Experiments manipulating species numbers and answering a question how ecosystem functioning depends on diversity show overall mean positive effect[14 - 16]. At first it seems that this statement contradicts the optimal biodiversity principle, according to which this dependence should have a unimodal (“humpbacked”) form. However, we believe that no contradictions may be found here. As mentioned earlier, optimal values of diversity most likely correspond to undisturbed natural communities in a typical environment. An overwhelming majority of manipulating experiments use fewer number of species than is typical for nature communities and therefore reflect only the left ascending arm of optimal dependence (in other words experimental communities are in suboptimal state because of lack of species diversity).
The other group of experiments and field observations is aimed at an inverse function: how diversity depends on productivity or, rather, fertility of a site. Field observations most often show humpbacked and positive dependence of diversity on productivity[13],[22],[28]. Our results predict an increase in optimal diversity values and total community biomass in more “rich” conditions, which contradict the humpbacked form. We propose a few possible explanations. All of them imply a difference between productivity and fertility: the first one is a property of the community, the second a property of the site. So the question is: how diversity and productivity depend on fertility[29]?
1. We may suppose that the enrichment of environment is often accompanied by its destabilization (anthropogenic or natural), and a community adjusts simultaneously to these two factors. According to our results, these adjustments will have opposite directions: optimal diversity increases in more “rich” environments but decreases in unstable environments. The sum of these processes may give a humpbacked dependence under certain conditions (Figure 7). Simultaneous enrichment and destabilization of the environment can lead not only to the reduction of species diversity but also to the shift of species structure from K- to r-strategists and from specialists to generalists. We see something like this in ruderal and anthropogenic communities.
Figure 7. Changes in optimal diversity values at simultaneous enrichment and destabilization of the environment: 1 - in-crease in diversity at enrichment; 2 - decrease in diversity at destabilization; 3 - the sum curve
2. One more explanation may be the species pool hypothesis[30 - 34], which supposes that high-fertile habitats are less typical than low- and medium-fertile ones within the investigated biomes/regions, and so there are not enough species well adapted to such habitats in regional pools.
M. Partel and coauthors[31] have showed that the unimodal relationship is common for temperate regions, where high-fertile habitats have historically been rare, and species pools which are adapted for such conditions are relatively small, but a positive relationship is common for tropics, where high-fertile habitats have been relatively common and specifically species pools are quite rich. W. Cornwell and P. Crubb[35] have demonstrated that the peak in species richness for the grasslands of Central Europe (the most popular community type in diversity-productivity researches) occurs on nutrient-poor soils, while the peak for forests is on nutrientrich soils. Thus, species pool hypothesis supposes that regions with historically typical high-fertile habitats demonstrate a positive diversity-fertility relationship whiсh corresponds to our results.
Most experiments with fertilization show a reduction of species diversity[13],[36],[37], which is similar to community changes at eutrophication. These cases may be interpreted as extreme variants of atypical conditions and environmental destabilization; thus a decrease in species diversity is predictable in the context of the principle of optimal biodiversity.

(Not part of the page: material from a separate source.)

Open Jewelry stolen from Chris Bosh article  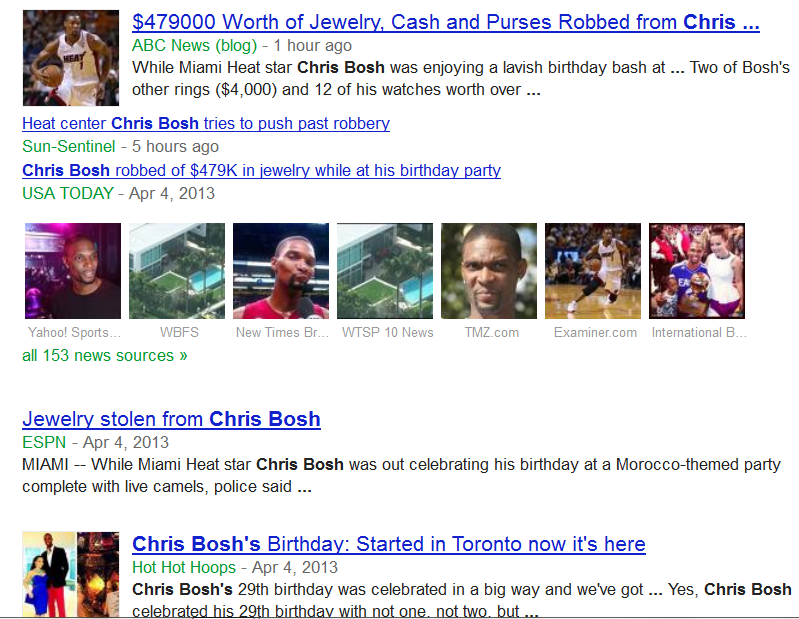pos(171,419)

6. “Diversity - Ecosystem Functioning - Environment” Relationship

Many authors[17],[22],[38] have pointed at bidirectional interrelations between diversity and the main characteristics of ecosystem functioning (stability, magnitude, productivity). Moreover, this is under the influence of environmental conditions – the intensity of available resource flow and the degree of environmental stability (Figure 8a). So we have quite an inoperable scheme where all things are interconnected with each other.
The optimal biodiversity principle changes this scheme (Figure 8b) to a two-lewel self-optimizing hierarchical system (populations-community) which adjusts its parameters to the given environmental conditions. Diversity at both hierarchical levels is the optimized parameter, in which optimal values provide maximum resource effectiveness and biosystem viability. Environment parameters (instability and richness) govern optimal diversity values and extreme values of ecosystem functioning indexes. Such a notion may help overcome some obstacles in the practical application of “biodiversity-ecosystem functioning” hypothesis in nature conservation; for example to shift the formulation of biodiversity conservation aims from maximum diversity and maximum ecosystem functioning[39] to optimal ones

7. Biodiversity and the Purpose of Management of Ecosystem Services

Ecosystem functions may be grouped into three main categories: the formation and maintenance of environmental parameters suitable for human life – environment-forming functions; the biomass taken by humans from nature (seafoods, timber, fodders, fuel, raw materials for pharmaceutics and industry, etc.) – productive functions(so-called ecosystem goods); information present in natural systems and their cultural, scientific, and educational significance – informationfunctions.
This division of ecosystem functions differs from that adopted for ecosystem services in the international documents (e.g.[40]), but we propose to use it, because it is more convenient for understanding the biological and other natural processes.
The basic characteristics of the biosystems – theirbiomassand levels ofthe internal diversity – used in our model, can act as the indicators of effectiveness. The effectiveness of ecosystemservicesisinextricablyconnectedwith indicators ofbiological diversity, therefore it is necessary to consider the status andpossible changes inbiodiversity for developmentof themethodsand strategies ofthe ecosystem servicesassessment and using. Hence, while determiningthe objectives for management of the ecosystems functions as a single complex,itisnecessarytotakeintoaccountthe changes in biodiversity andbiomass, which will take place if using any given functions (Table 1).
Figure 8. Relationship between diversity and general characteristics of ecosystem functioning and environment in the context of optimal biodiversity principle
Table 1. Management objectivesforthe use ofdifferentecosystem functions andbiodiversity changes in this respect
     
Theuseofdifferentbiodiversityfunctionsrequiresdifferentstrategies.It is showedinthereport “Millennium Ecosystem Assessment”[40], thatmeaningfulimprovement inone functionoften leadsto decline inanother. Theoretically,this is whatyou might expect,since it is impossibleto optimize the systemat onceby many criteria, especially if they contradict each other.And suchcontradictions do arisein the management ofbiodiversity.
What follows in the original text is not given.